Перестроечная кувыркайка

Александр Петрович Пальчун, 2022

История эта написана литературным героем одной из моих недавних книг – Аркадием Бобриком. Легкомысленный и необязательный Аркаша на этот раз сдержал свое слово – нацарапал что-то вроде мемуаров о развеселом перестроечном времени, заставшем его в маленьком провинциальном городке. Мне же осталось только отредактировать его воспоминания, убрать нецензурщину, исправить грамматические ошибки (которые заметил), присвоить себе авторство и настежь отворить ворота для бесприютно бредущей славы.

Оглавление

Встреча в трамвае

Сосед Пряхина — пенсионер Митрич — ехал на дачу. Обожал он золотые летние денечки. За городом колосятся поля, припекает солнышко, дышится полной грудью. Положишь грабли на плечи и — скорее к земле. Один такой день целый год кормит.

— Что ж ты, черт неумытый, делаешь?! — услышал Митрич в свой адрес. — Ты бы еще в трамвай с косой залез! Прямо по голове скребешь!

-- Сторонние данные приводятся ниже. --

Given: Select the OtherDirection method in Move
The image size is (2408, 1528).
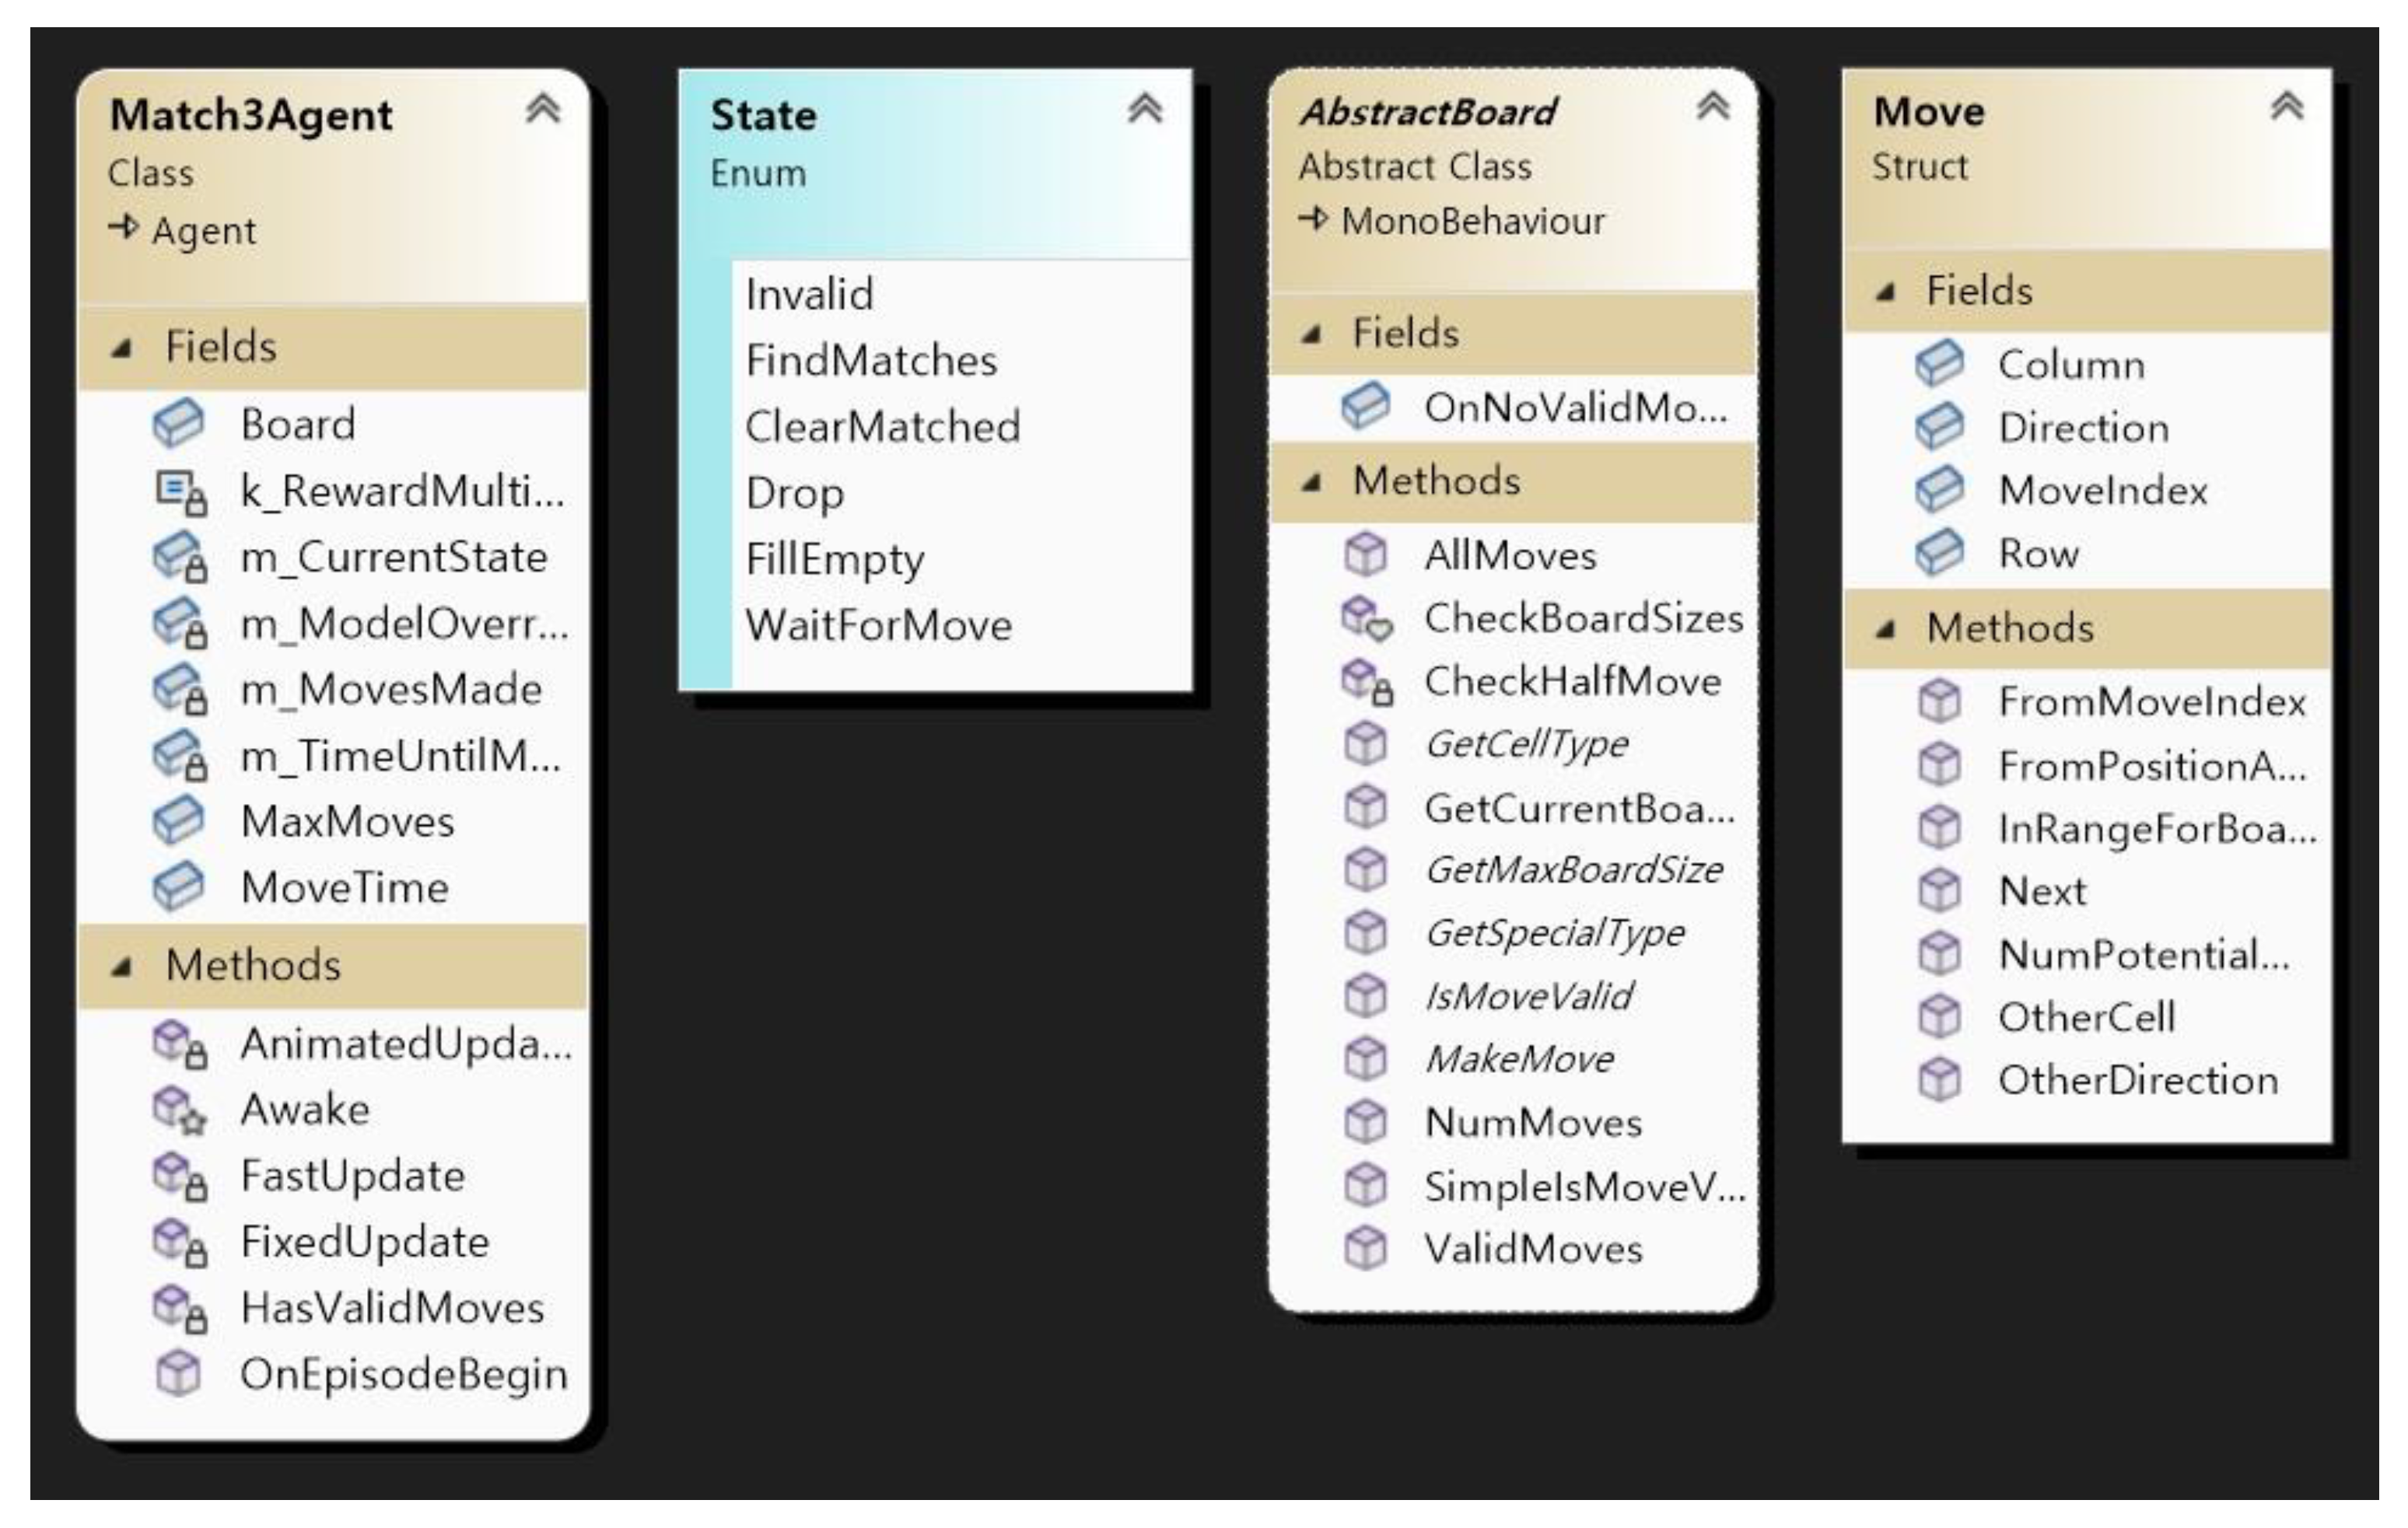Looking at the screenshot, I should tap(2137, 1080).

Эти слова вернули Митрича на землю, замутили радостное настроение. Обиделся он за «неумытого», ибо умывался регулярно, а смуглость лица — от постоянного пребывания на солнце. Но как это объяснить интеллигенту, привыкшему бить баклуши?! Ведь не поймет и не разделит радости от общения с природой. Стоит бледный, как поганка, галстук нацепил — пародия на человека да и только!

— Беречься надо, — вежливо ответил Митрич. — Пожрать, небось, все любите, а не знаете, каким оно трудом добывается! На грабли кривишься!

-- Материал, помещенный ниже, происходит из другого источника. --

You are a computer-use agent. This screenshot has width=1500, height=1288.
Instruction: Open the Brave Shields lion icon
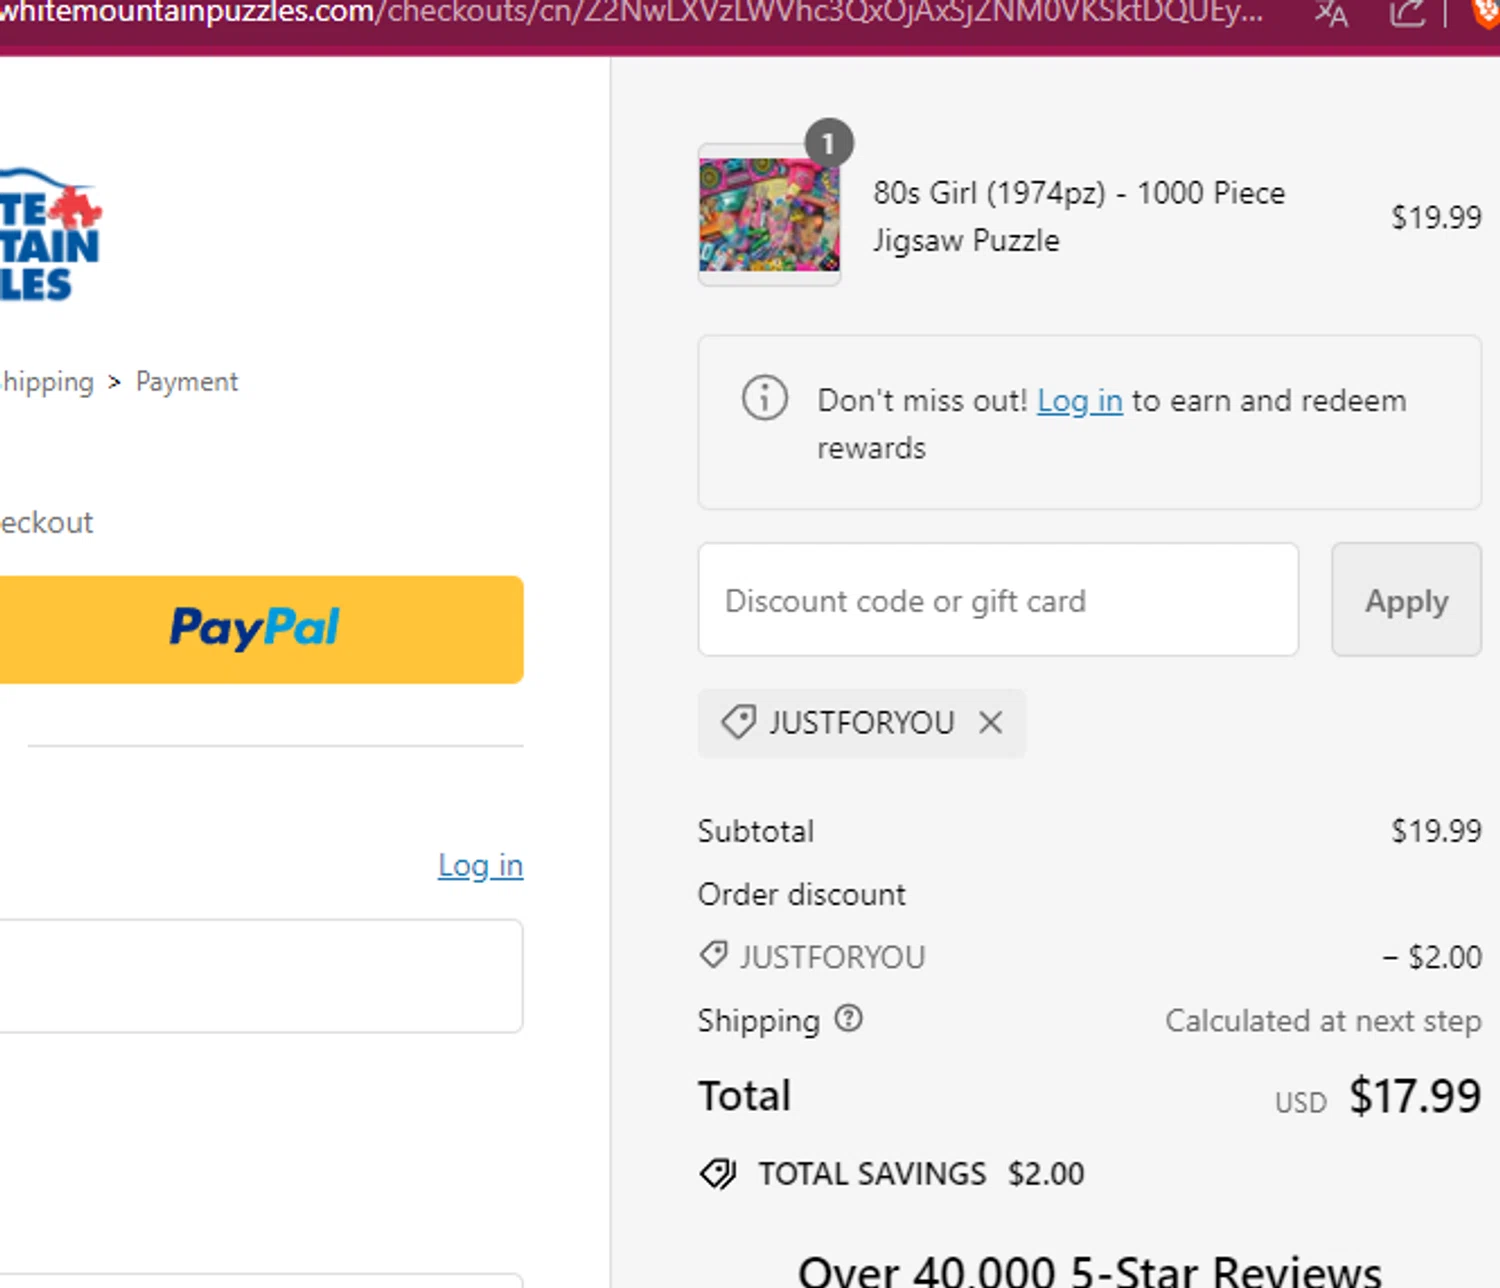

Таки добился интеллигентик своего — умолкла музыка в душе Митрича. И ведь не соображает, что огород расположен за пять километров от дому, велосипед поломался, а земля — она не ждет, пока ты нагуляешься. Не прикроешь влагу вовремя — шиш тебе, а не урожая! А потом еще удивляются, почему в магазинах все так дорого! Думают продукты, как сыроежки, сами из земли вылазят.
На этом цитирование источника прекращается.